Итак, нам следует начать наш анализ с критической, негативной части антропологии Ницше, напомнив главные элементы представленной им критики классической европейской модели человека. Резюмируя нашу ее трактовку в предыдущих разделах, можно сказать, что в этой модели человек предстает как сущность или система сущностей (эссенциалистская основа антропологического дискурса, заложенная Аристотелем в «Никомаховой этике»), как субстанция («индивидуальная субстанция разумной природы», согласно Боэцию) и как субъект (завершающий гносеологический аспект конструкции, внесенный Декартом). Критика Ницше, почти во всех ее пунктах, – прямое следствие его общей позиции «преодоления метафизики». «Преодоление» захватывает обе магистральные линии последней, и Платонову, и аристотелеву: восставая наиболее яро против платонизма, против «бутафории инобытия», Ницше отбрасывает, наряду с тем, и весь аристотелианский строй категорий классической метафизики, объявляя «чистыми фикциями» идеи целесообразности и самой цели, смысла, закономерности, причинности: «В реальности отсутствует цель[532]… Я избавил мир от подчинения цели… Одно невозможно – разумный смысл[533]… В сущности вещей (An-Sich) нет никакой “причинной связи”, “необходимости”… там не царит никакой “закон”. Это мы, только мы выдумали причины, последовательность, взаимную связь… число, закон, свободу, основание, цель… мы примысливаем к вещам этот мир знаков»[534]. Тем самым, отбрасываются старые эссенциальные основания всех дискурсов – религии, морали, искусства и проч., включая и антропологию. Ницше задает новую антропологическую установку: отбросить метафизическую интерпретацию человека, что описывала его в терминах отвлеченных сущностей, и «сделать так, чтобы человек стоял перед человеком как, закаленный дисциплиной науки, он стоит перед прочей природой… глухой ко всем приманкам метафизиков… [Надо] перевести человека обратно на язык природы»[535]. (Понятно, что столь резко антиметафизической установке «возврата в природу» грозит обратная крайность натурализма, и ниже мы, действительно, встретим в антропологии Ницше сильные элементы биологической редукции).

Как ясно уже отсюда, отвергаются и нравственные начала в человеке – не только абсолютистская и нормативная этика, дискурс «нравственного миропорядка», но и самое основание этики, различение добра и зла: «Моральное суждение есть лже-толкование[536]… Добро и зло только бегущие тени… Добра и зла, которые были бы непреходящими, не существует»[537]. Однако «имморализм» Ницше, как он именует свою этическую позицию, утверждает не уничтожение морали, а только ее редукцию к иной форме, сугубо релятивной, и к иной роли, сугубо служебной, подчиненной главной установке его антропологической модели – культивированию породы «высших людей». Поскольку же ключевые этические нормы имеют, как правило, религиозную санкцию, предстают как богоустановленные, то феномены религии и морали получают у Ницше, в целом, одинаковую оценку (ср.: «Мораль и религия всецело относятся к психологии заблуждения»[538]), и критика морали неразрывно переплетена с критикой религии.
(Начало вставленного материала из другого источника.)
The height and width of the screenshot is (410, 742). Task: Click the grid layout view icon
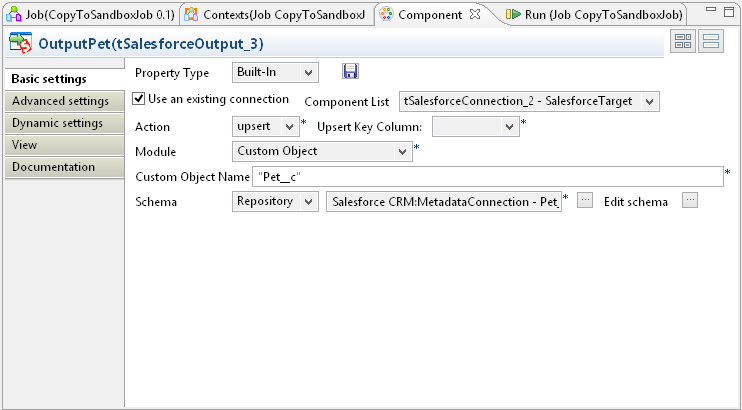coord(684,42)
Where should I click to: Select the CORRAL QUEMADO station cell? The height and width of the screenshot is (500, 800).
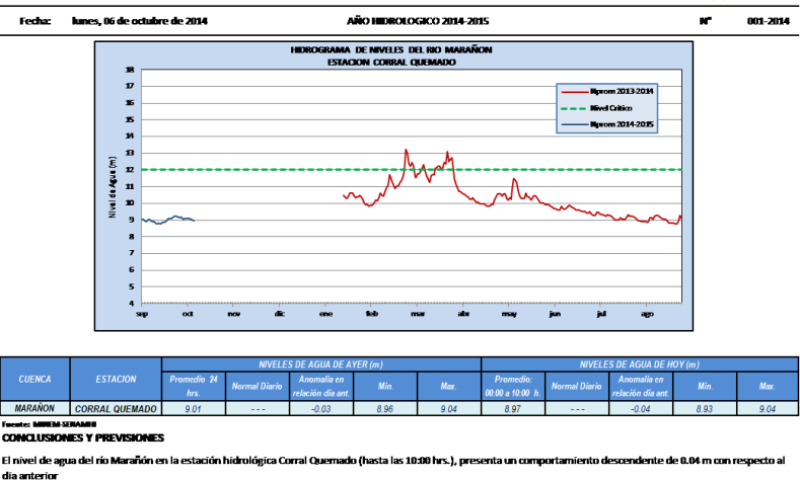coord(116,408)
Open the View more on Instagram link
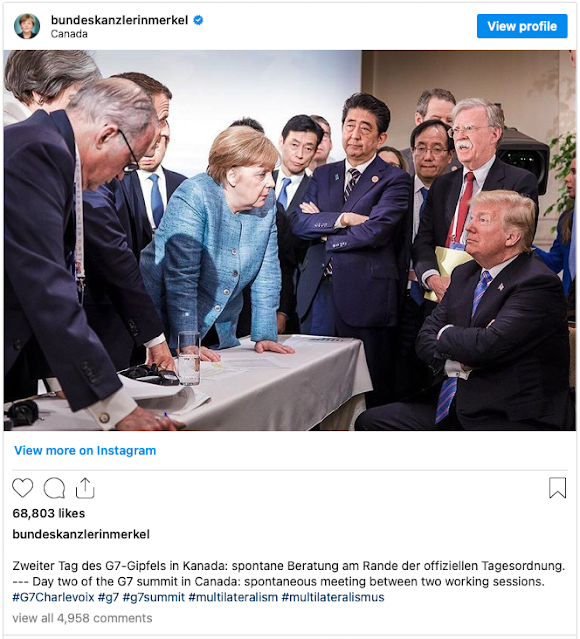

На первом месте тут, разумеется, христианство, и в силу этого, критика старой модели человека обычно предстает у Ницше как критика «христианского человека» (хотя на поверку, заметная доля его критики относится не к христианству как таковому, т. е. благовестию Нового Завета, а лишь к использованию в христианстве аристотелевского эссенциализма). К такой двунаправленной критике, одновременно в адрес морали и религии, принадлежит отрицание принципов греха, вины, кары, а также сочувствия и сострадания: «В основу вещей коварно волгали награду и наказание… уничижение и саморастление человека через понятие греха[539]… Мы, имморалисты, пытаемся всеми силами изъять из мира понятия наказания и вины[540]… Сострадание – опасная сила, движитель упадка[541]… мораль сочувствия и сострадания [есть] трусость, ничтожество, мораль старых баб»[542]. С христианством же прямо связывается и отвергаемый моральный дискурс в целом, который Ницше характеризует равнозначными в его тексте формулами: христианская мораль, мораль рабов, стадная мораль, противоестественная мораль, являющаяся «противоположностью жизни». Специфические свойства христианской модели человека (не связанные уже с эссенциальным дискурсом) – «вырождение и слабость», в силу которых христианский человек – «больной, озлобленный на самого себя, полный ненависти к позывам жизни, полный подозрений ко всему, что было еще сильным и счастливым»[543].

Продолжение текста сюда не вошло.